Thursday, December 20, 2007

printAsBitmap - object must be on stage

This blog has moved.

just for future reference, I've discovered today something that appears to be undocumented - when setting a PrintJob to printAsBitmap=true OR you are printing from a mac,(using the PrintJobOptions class) it is suddenly important that the object is on the stage, or it won't print.

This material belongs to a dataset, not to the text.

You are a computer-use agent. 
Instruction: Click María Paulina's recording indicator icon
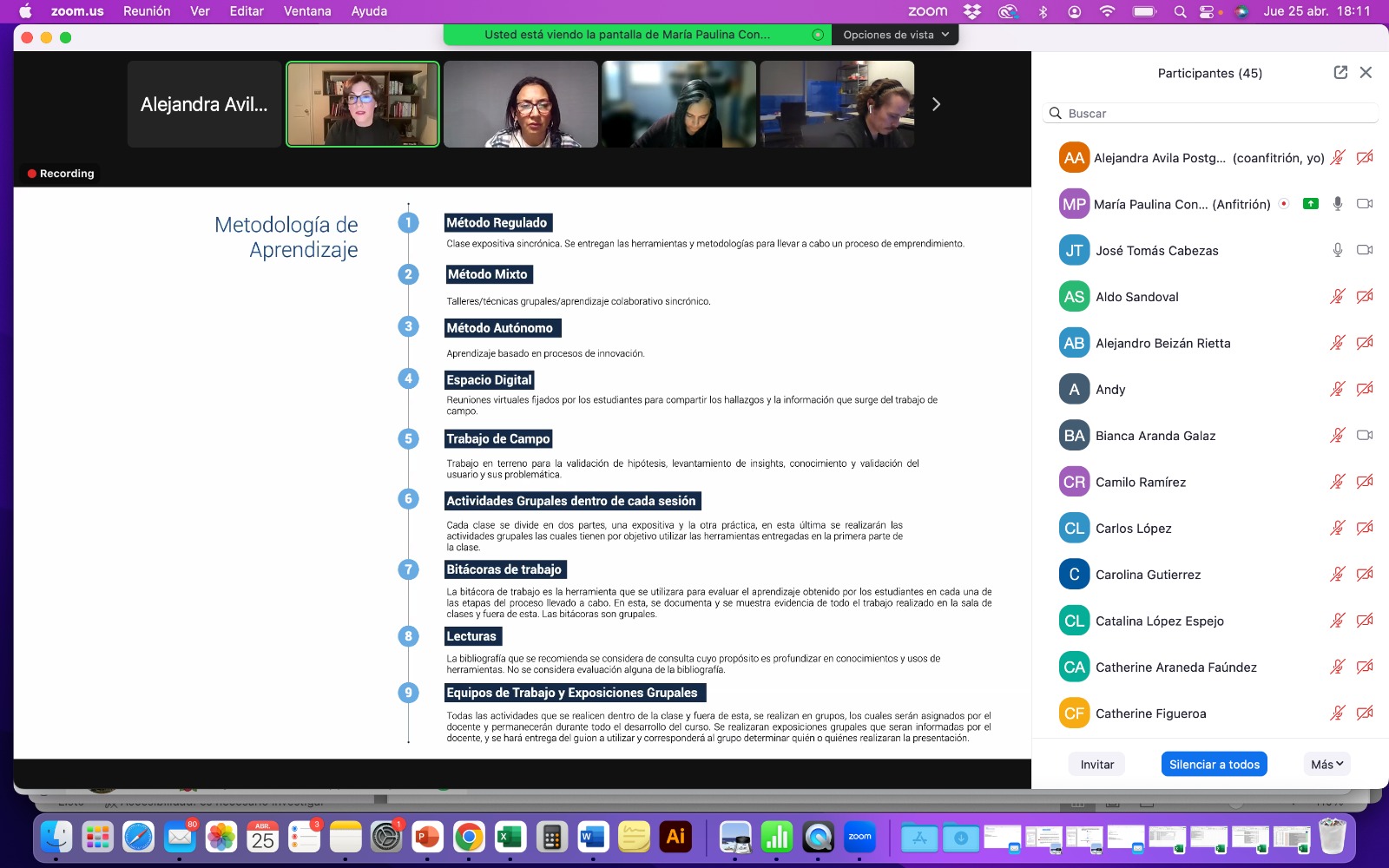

so if you didn't want your object on the stage, the simple solution is to surround your send with an addChild and removeChild like so:


this.addChild(page);
page.visible=false; //for macs only - otherwise they display the page while the print dialogue is open.
var myOption:PrintJobOptions = new PrintJobOptions(true);
my_pj.addPage(page,null,myOption);
my_pj.send();
this.removeChild(page);

Sunday, December 16, 2007

preloader absorbing application FlashVars

This blog has moved.


As has happened frequently, after completing a Flash application, I find that the size of the application demands a preloader swf to load the application swf (complete with progress bar). the problem i have found with this preloader swf is that it now absorbs any FlashVars that the application swf was expecting to be passed to it from the html.

how to get the preloader to pass the
FlashVars to the application? well, the preloader could extract the FlashVars and explicitly send them to the application in a function call once the application is loaded. but this would mean that the application would work differently than it would have prior to the loader. it could also mean that the preloader may have to be modified for each project, whereas a generic preloader would be much simpler.

here is a solution that means the application works exactly the same, and the preloader can remain generic - within the preloader extract all the
FlashVars, and pass them along to the application as URLVariables in the URLRequest.data property.

var ldr:Loader = new Loader();
var url:String = "application.swf";
var urlReq:URLRequest = new URLRequest(url);
urlReq.data=getObjectURLVariables(this.loaderInfo.parameters)
ldr.load(urlReq);
this.addChild(ldr);


public function getObjectURLVariables(whichObject:Object):URLVariables {
var variables:URLVariables=new URLVariables();
for (var i in whichObject) {
variables[i]=whichObject[i];
}
return(variables);
}

You could quite easily set this up as a custom Loader class that automatically passes the FlashVars along to the loaded application.